# What the task requires
Write out exactly the lines of the entries below from the one holding "Identify the click" to the one holding "Search (514, 135)", inclusive, and leave out all other lines.

# Supplied information
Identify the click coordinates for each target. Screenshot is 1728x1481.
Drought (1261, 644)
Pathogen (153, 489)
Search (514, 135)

* * *

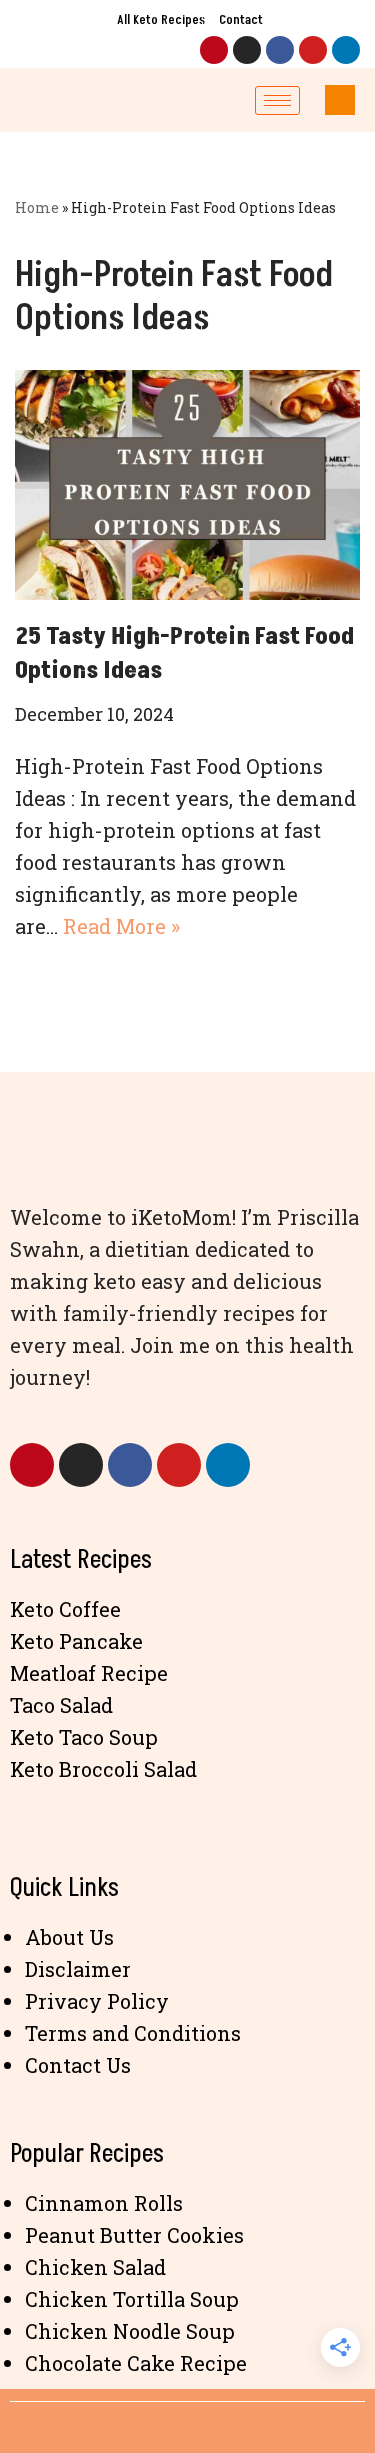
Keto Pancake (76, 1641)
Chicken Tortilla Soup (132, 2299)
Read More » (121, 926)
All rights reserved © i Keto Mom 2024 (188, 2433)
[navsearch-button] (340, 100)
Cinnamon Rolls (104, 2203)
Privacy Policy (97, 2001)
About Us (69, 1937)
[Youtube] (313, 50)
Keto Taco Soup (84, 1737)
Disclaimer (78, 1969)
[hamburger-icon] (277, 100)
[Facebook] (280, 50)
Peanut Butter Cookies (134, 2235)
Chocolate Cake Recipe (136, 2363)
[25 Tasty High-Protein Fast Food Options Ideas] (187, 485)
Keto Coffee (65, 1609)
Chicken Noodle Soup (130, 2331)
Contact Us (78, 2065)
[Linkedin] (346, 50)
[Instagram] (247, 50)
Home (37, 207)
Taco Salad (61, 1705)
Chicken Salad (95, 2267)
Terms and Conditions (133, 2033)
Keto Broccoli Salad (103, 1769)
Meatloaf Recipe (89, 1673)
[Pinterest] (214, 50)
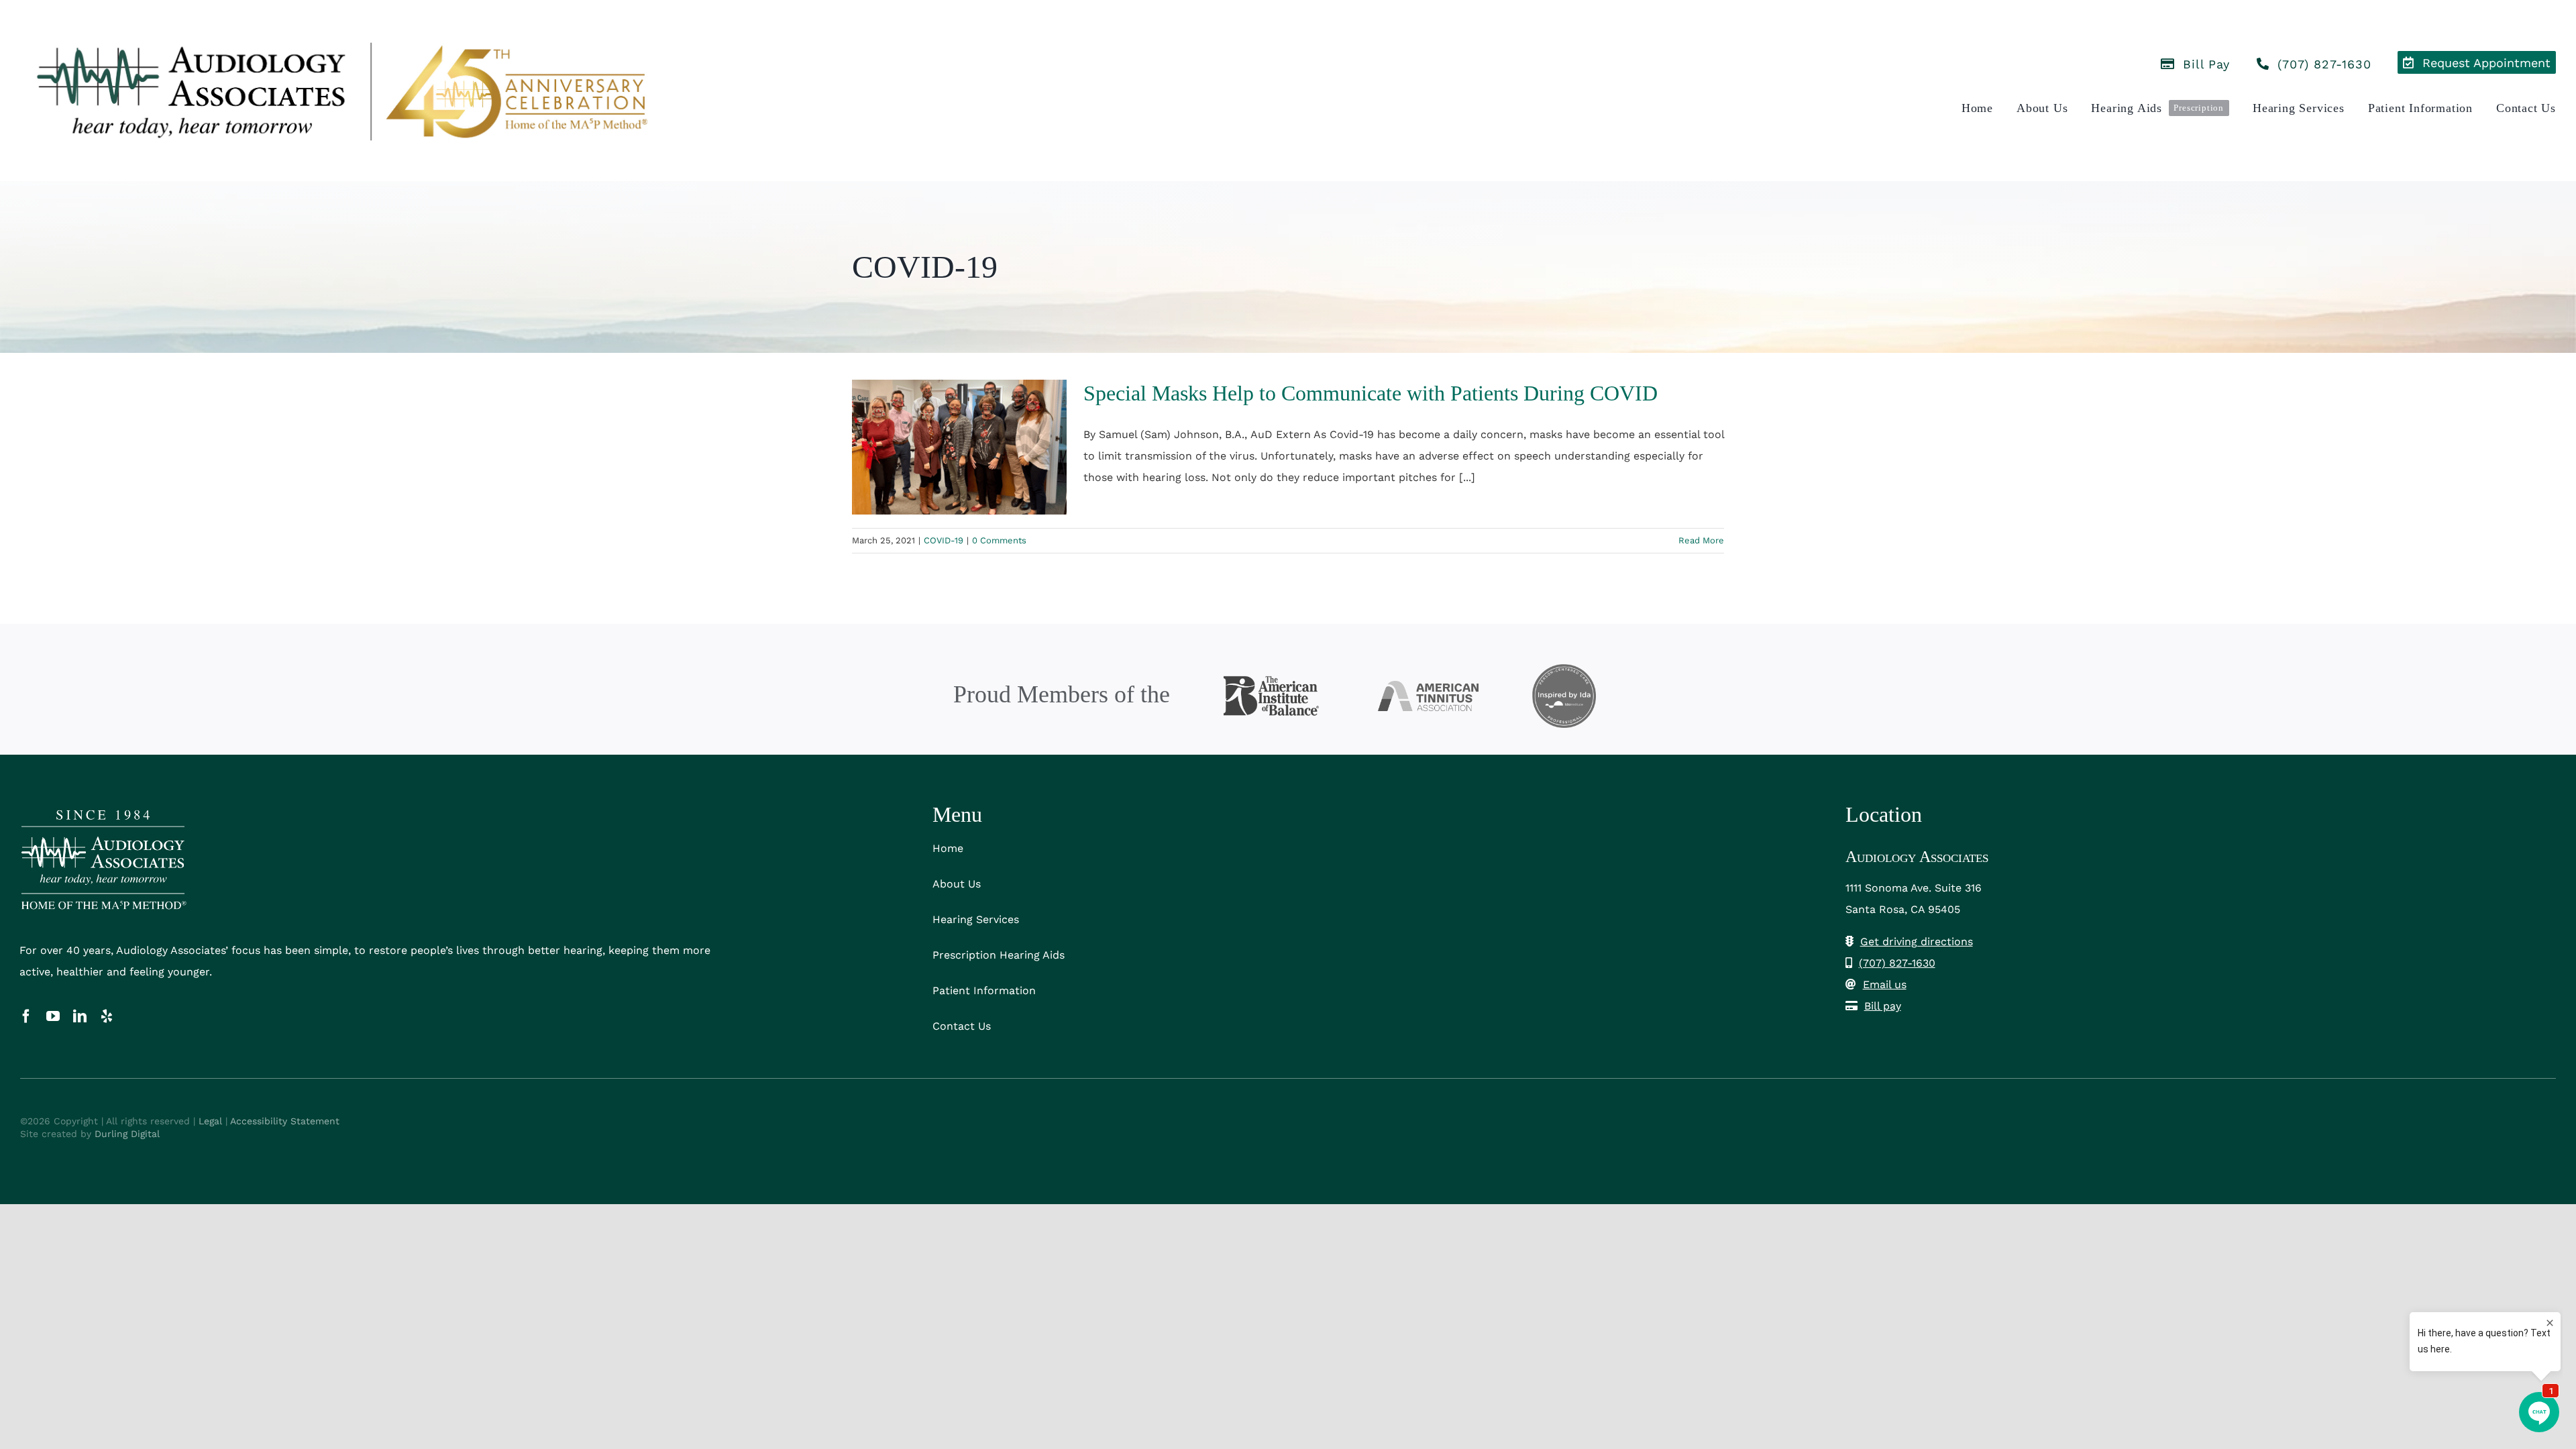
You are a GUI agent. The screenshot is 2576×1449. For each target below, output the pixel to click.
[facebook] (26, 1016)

# Response box
Identify the click coordinates for each target. Screenshot is 1728x1481.
Drought (1261, 644)
Pathogen (153, 489)
Search (514, 135)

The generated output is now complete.